Sacralización de la lengua

Cataluña no sería igual a como es, sin el catalán, como la Meca o Fátima sin sus divinidades

La comunicación es un don inherente a la vida celular, ya sea animal, vegetal, viral o mediopensionista y se cuentan por miles, acaso millones, las elocuencias u opciones expresivas disponibles, ya verbales, gestuales, olfativas, vibratorias, hormonales, qué sé yo. Aunque la palabra sea la reina, para el humano, a la hora de pensar y comunicarse. Por eso entristece que un idioma se distorsione para usarse como un factor tergiversador de la convivencia. La metáfora bíblica de Babel ya nos alertó sobre el triste destino de los pueblos que retorcieran el sino de la lengua o que la sacralizaran como un distintivo clasista o étnico, en vez de gozarlo para relacionarse con el vecino, con el otro.

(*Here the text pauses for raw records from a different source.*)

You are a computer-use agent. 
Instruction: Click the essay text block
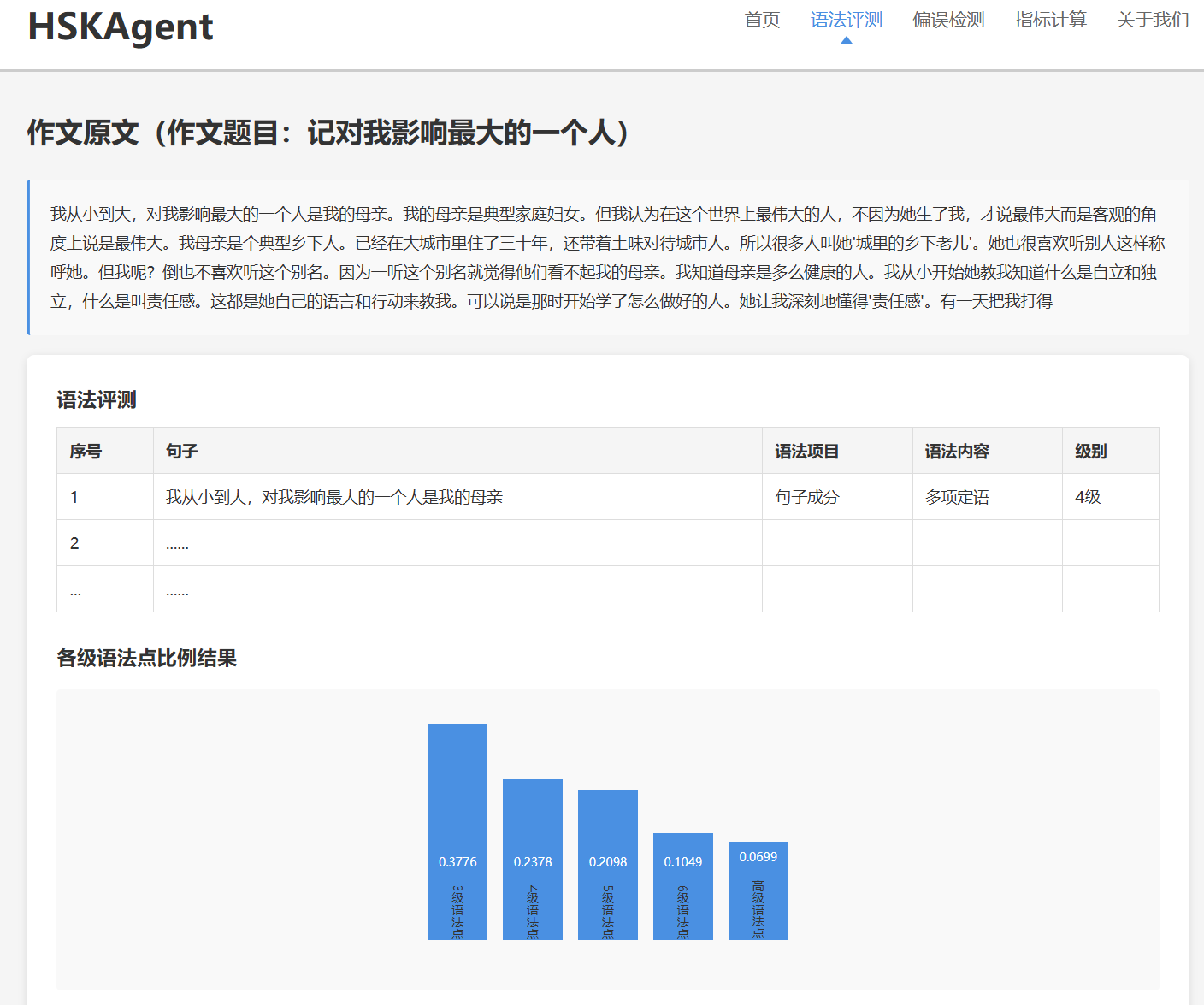pyautogui.click(x=607, y=257)
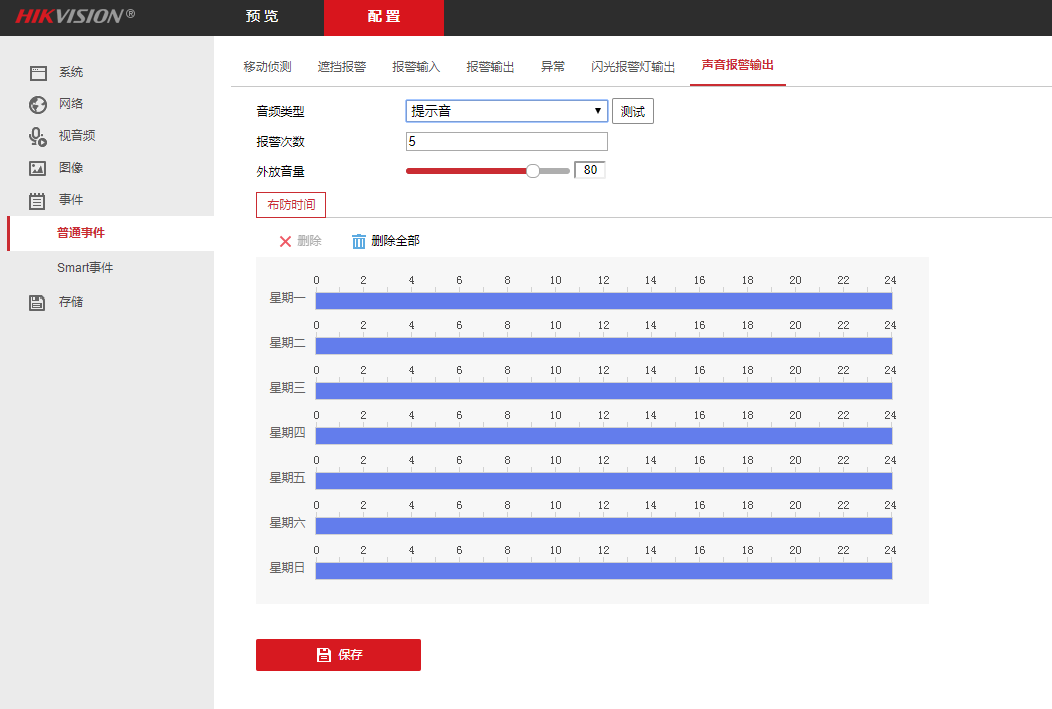Switch to the 闪光报警灯输出 tab
This screenshot has height=709, width=1052.
633,67
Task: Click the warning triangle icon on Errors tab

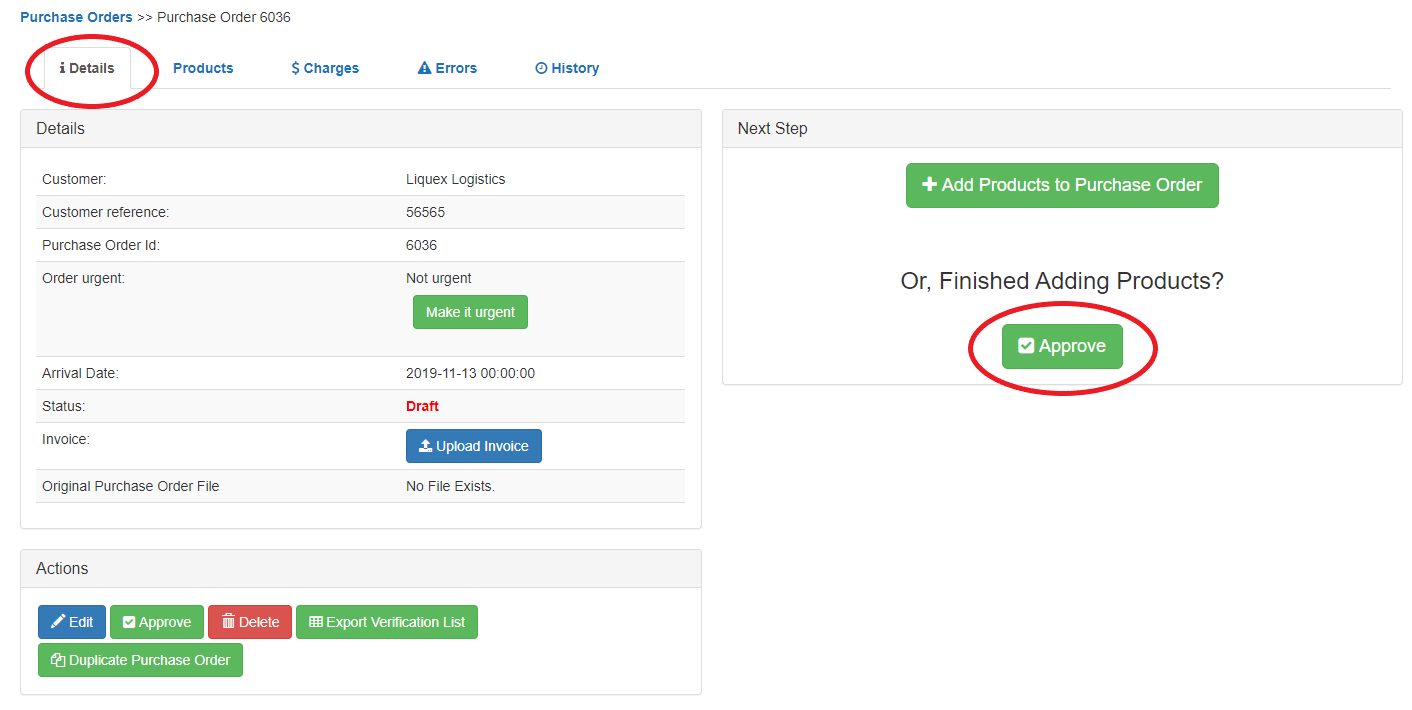Action: [424, 68]
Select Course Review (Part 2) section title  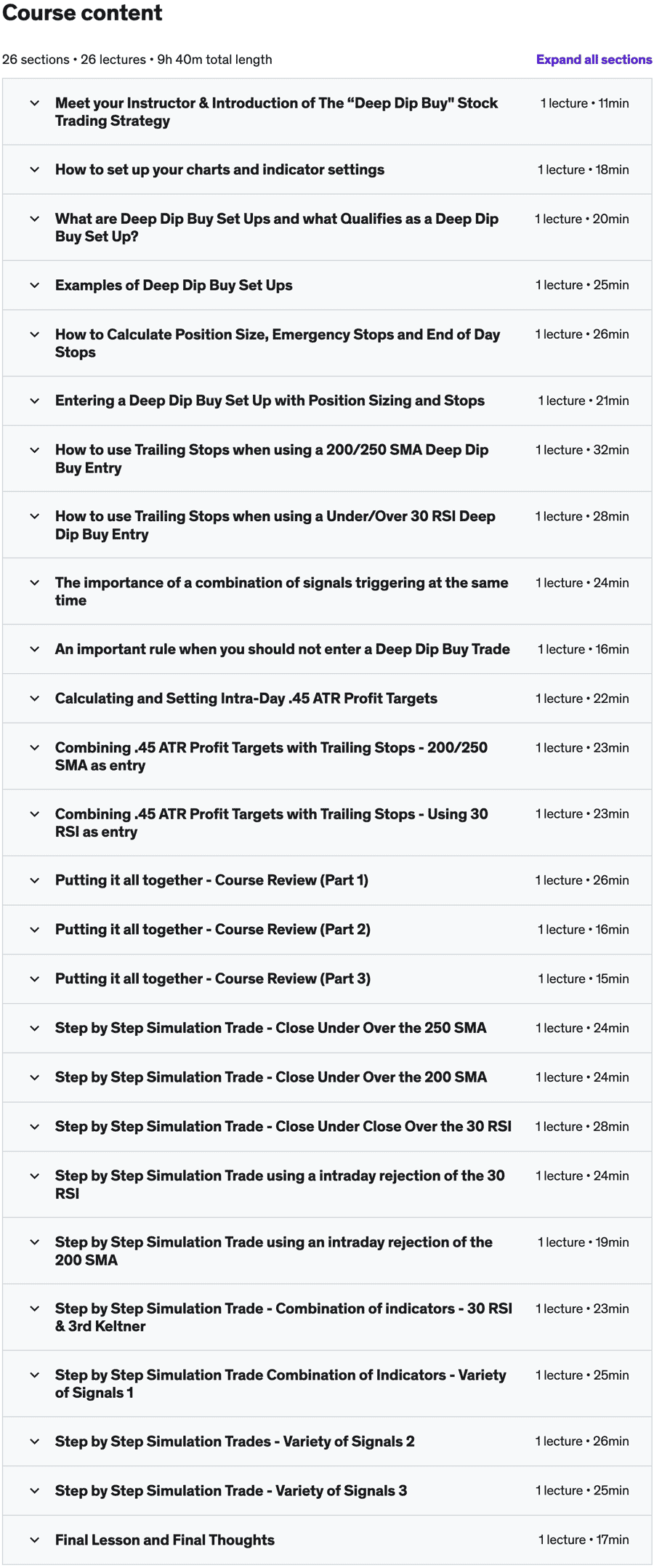(213, 929)
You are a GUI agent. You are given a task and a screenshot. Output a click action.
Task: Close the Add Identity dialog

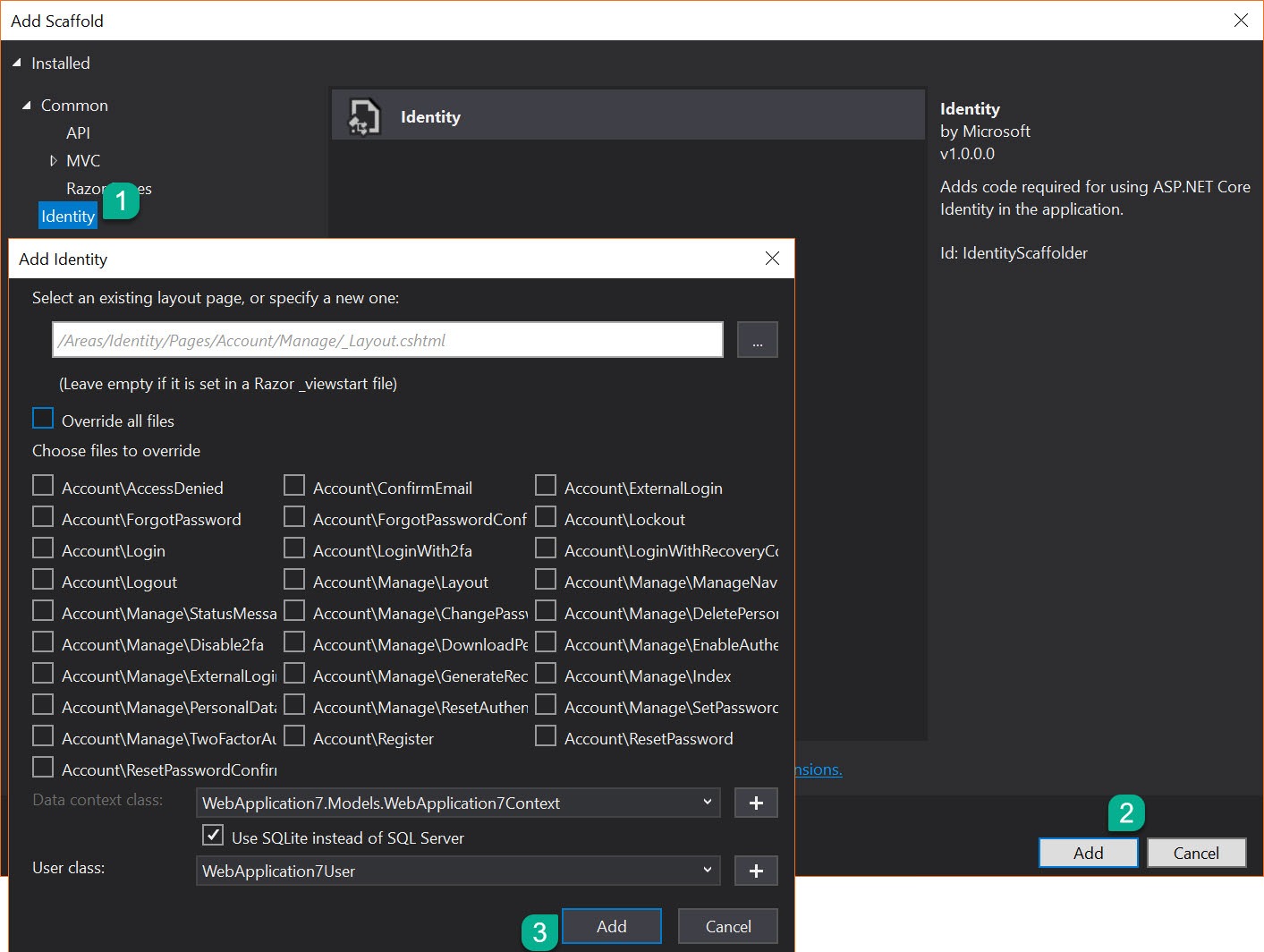click(772, 259)
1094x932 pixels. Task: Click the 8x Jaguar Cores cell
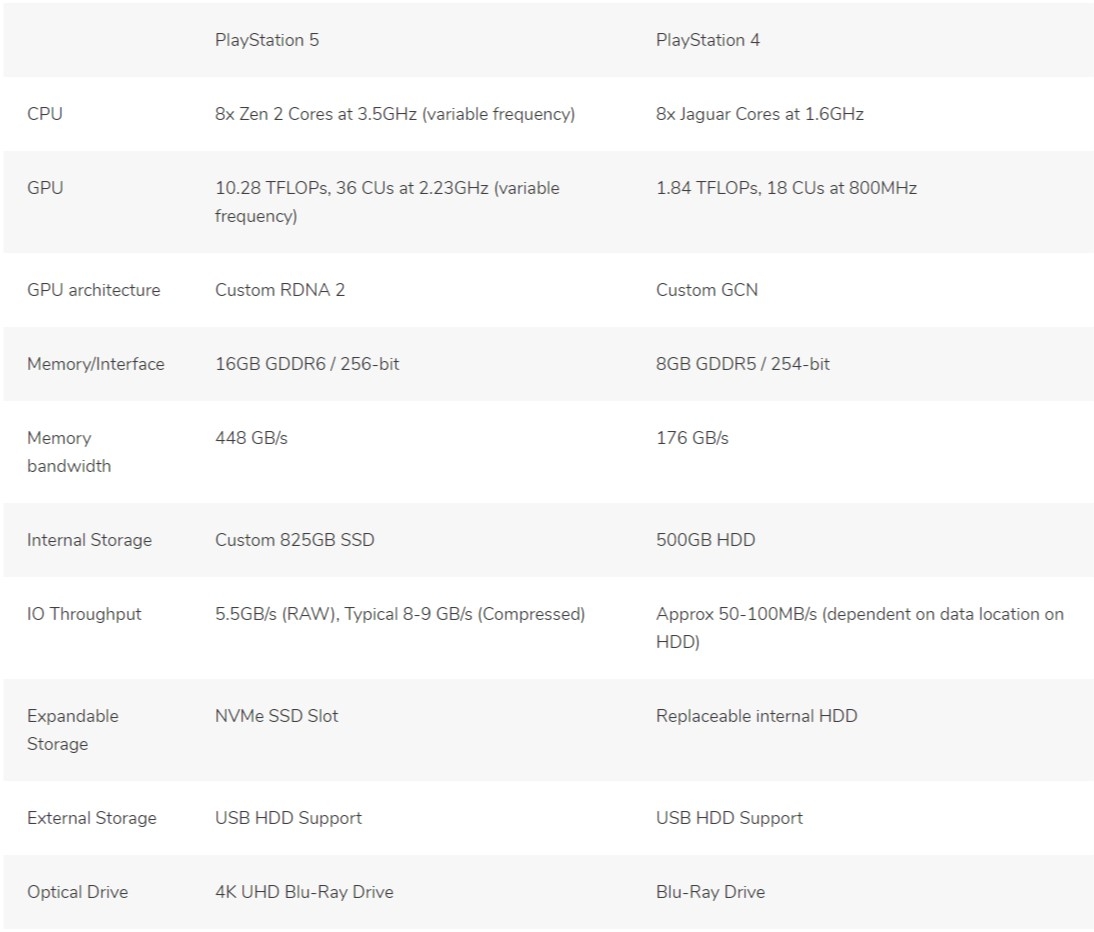pos(759,114)
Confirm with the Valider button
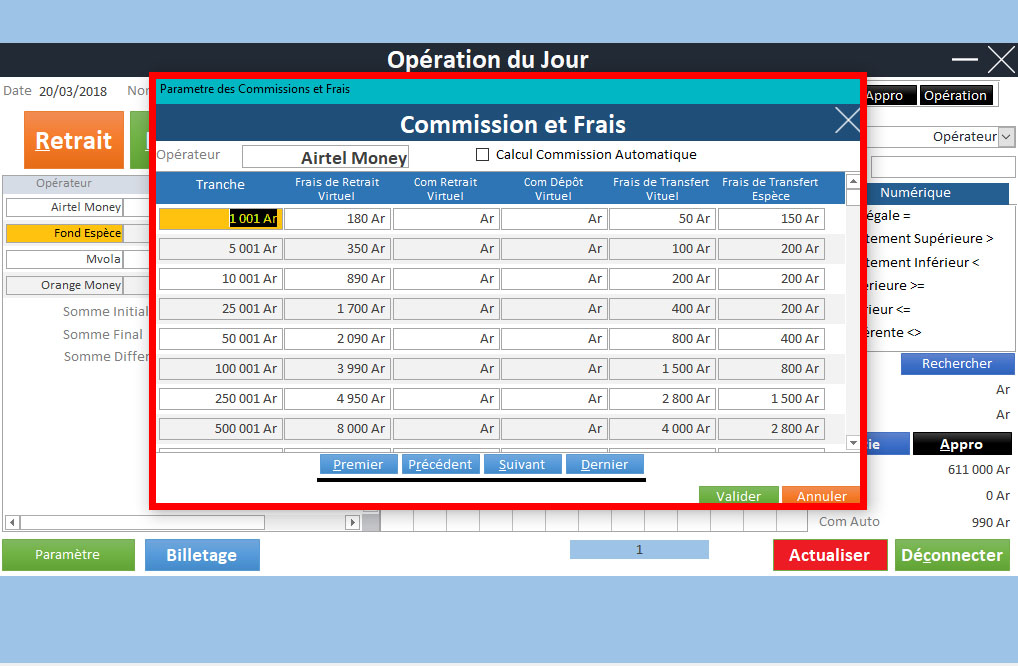1018x666 pixels. (738, 496)
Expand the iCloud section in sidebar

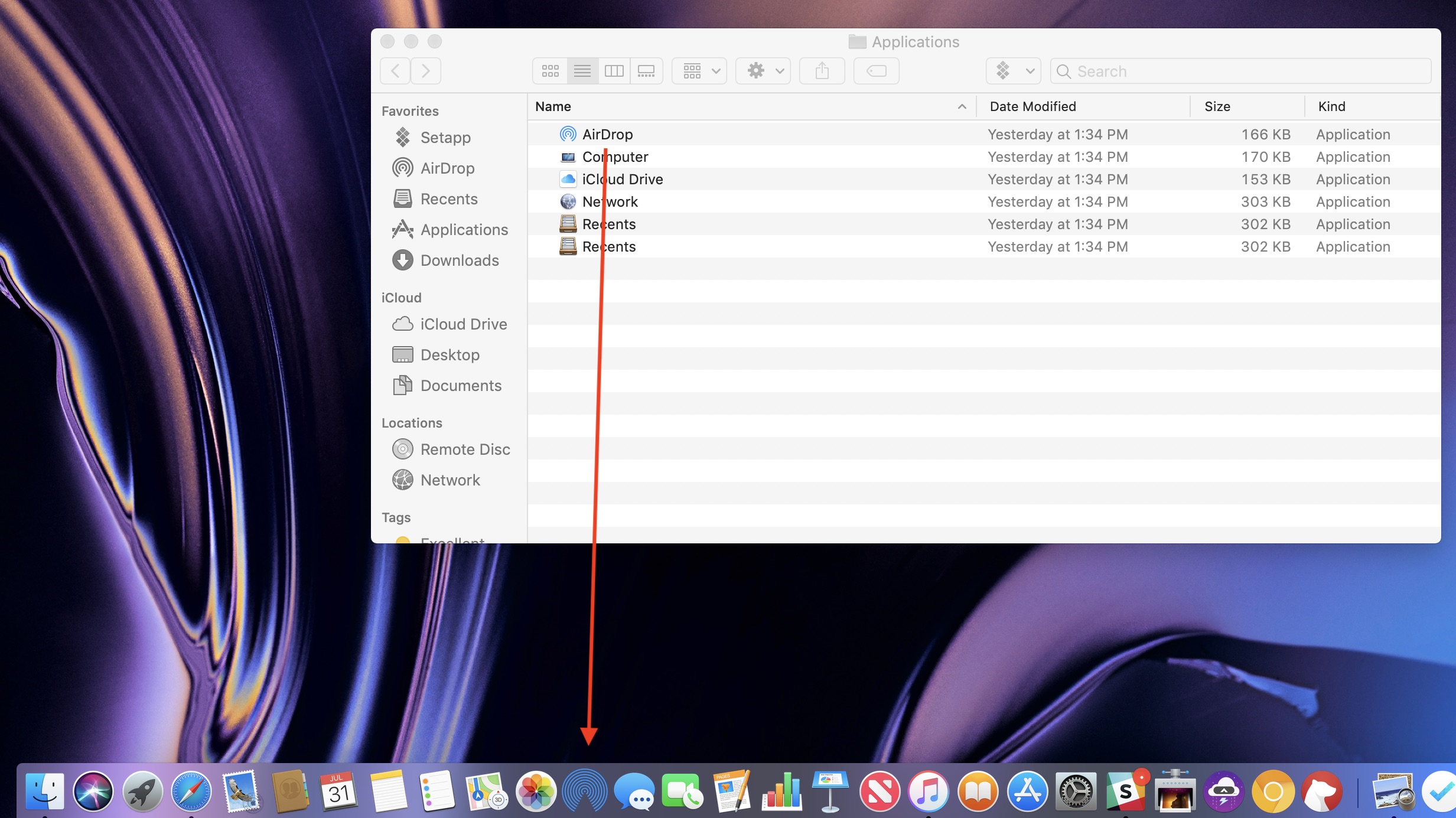tap(401, 297)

Y cuando hablo de sacralizar, hablo de asignar carácter sagrado a lo que no lo merece que es, al cabo, lo que logra el nacionalismo lingüístico al endiosar un idioma confiriéndole un origen y legitimidad sobrenatural o una realidad suprahistórica. Inverosímil, sí, pero que lo inmuniza a la crítica de la razón y le insufla vocación misionera, porque ya querrá imponer su uso en el resto del mundo: o sea, opera como una religión fundamentalista. Carácter que le confiere gran poderío, porque un dios local fortalece la identidad grupal y su culto genera un efecto bifronte que, hacia dentro une a su gente y hacia fuera, repele lo ajeno. Amén de que la vinculación de lo sagrado a un lugar transforma el territorio en algo tan venerable como el dios mismo: Cataluña no sería igual a como es, sin el catalán, como la Meca o Fátima sin sus divinidades. Y para colmo, el idioma glorificado se petrifica frente al derecho ciudadano de emplear una lengua distinta o ante la inercia globalizadora de oficializar solo unas pocas megalenguas, idea que el nacionalista ve como una perversión. No obstante, puede que el prestigio del dios de cada cual también esté condicionado, como el léxico de cada lengua, por la economía y por su aptitud para responder a muchos de los porqués básicos de la vida o justificar una forma ética de estar en ella. Y que por eso sean miles los dioses aldeanos y las lenguas tribales que han desaparecido. Gracias a dios, porque si no, aún andaríamos farfullando los monosílabos del indoeuropeo. Flaco consuelo, empero, si no se frena la anacrónica sacralización del monolingüista regional en alza: volver a un nacionalismo babélico, con miles de lenguas interaccionando, sería una locura.